Nothing in the records may be altered, and no picture may be included. Restate them in full.

**Provided information:**
▼▼▼

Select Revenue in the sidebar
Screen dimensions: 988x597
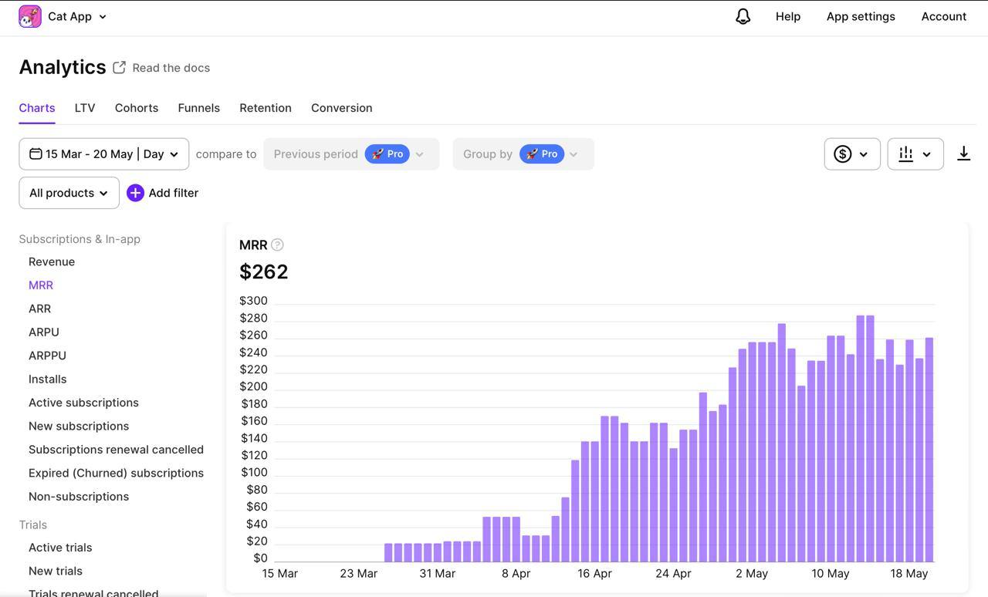pyautogui.click(x=52, y=261)
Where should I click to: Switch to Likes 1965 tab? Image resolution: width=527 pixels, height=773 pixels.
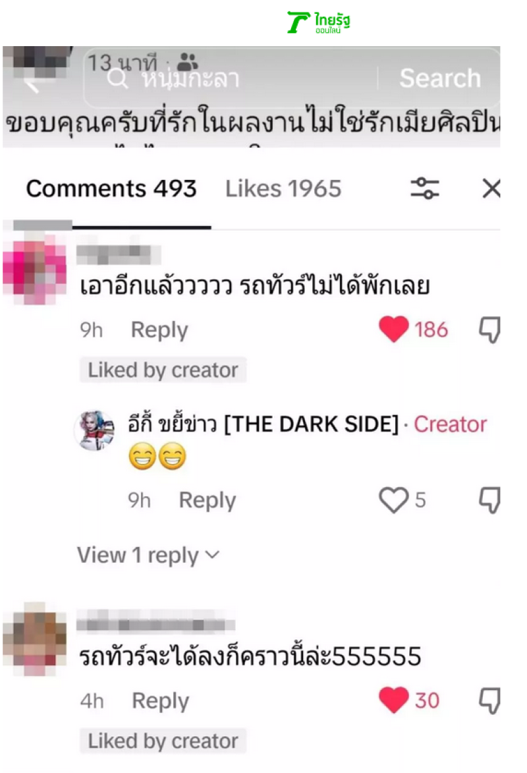(283, 188)
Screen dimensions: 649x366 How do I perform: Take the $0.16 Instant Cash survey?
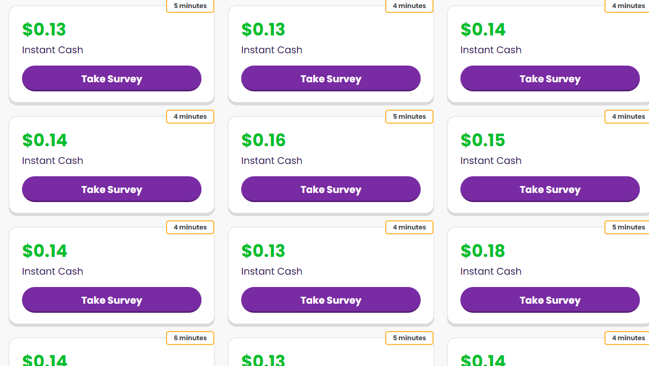tap(330, 189)
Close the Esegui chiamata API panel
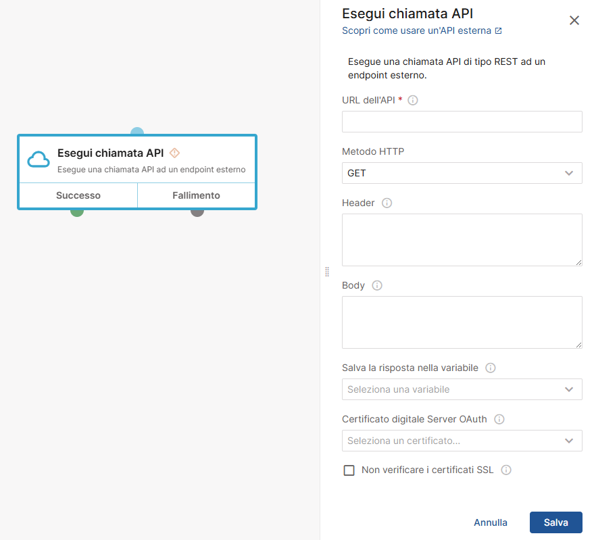This screenshot has width=594, height=540. tap(574, 20)
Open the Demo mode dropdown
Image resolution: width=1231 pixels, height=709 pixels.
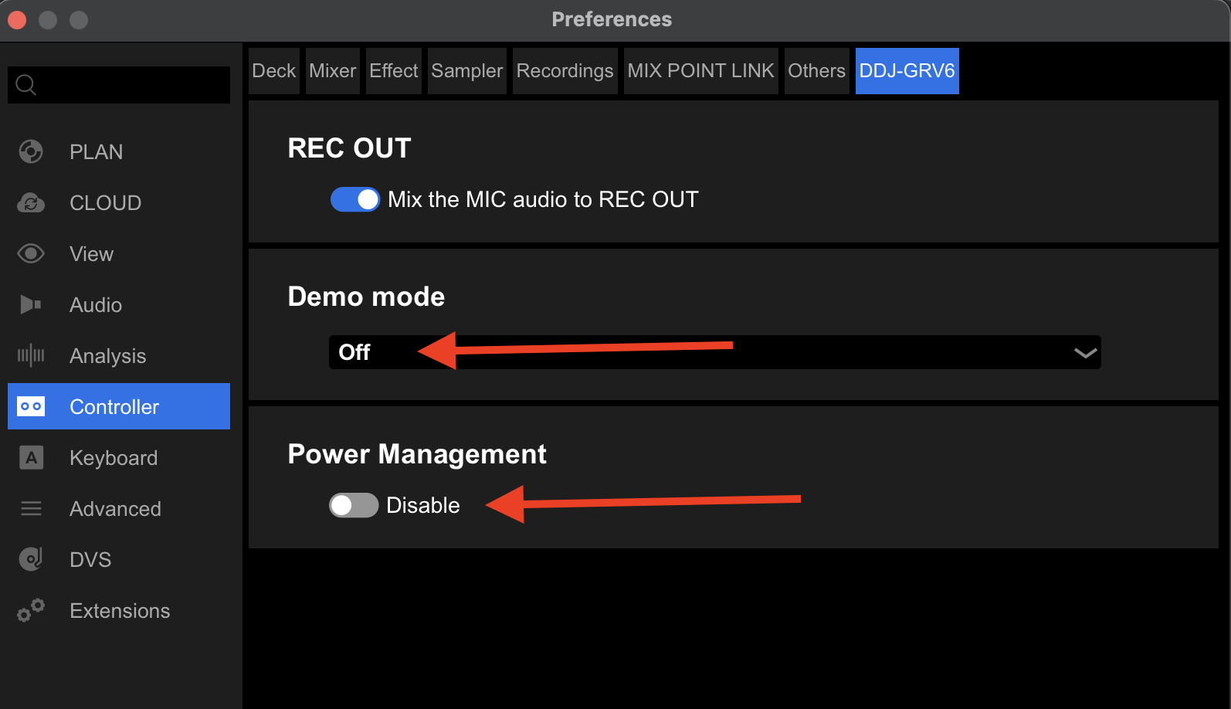pyautogui.click(x=714, y=352)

▲▲▲

**Task answer:**
Select Revenue in the sidebar
Screen dimensions: 988x597
pyautogui.click(x=52, y=261)
Where should I click to: Switch to Likes 1965 tab? Image resolution: width=527 pixels, height=773 pixels.
(283, 188)
Screen dimensions: 649x366 How do I perform: Take the $0.16 Instant Cash survey?
tap(330, 189)
Close the Esegui chiamata API panel
This screenshot has width=594, height=540. tap(574, 20)
Open the Demo mode dropdown
Image resolution: width=1231 pixels, height=709 pixels.
pyautogui.click(x=714, y=352)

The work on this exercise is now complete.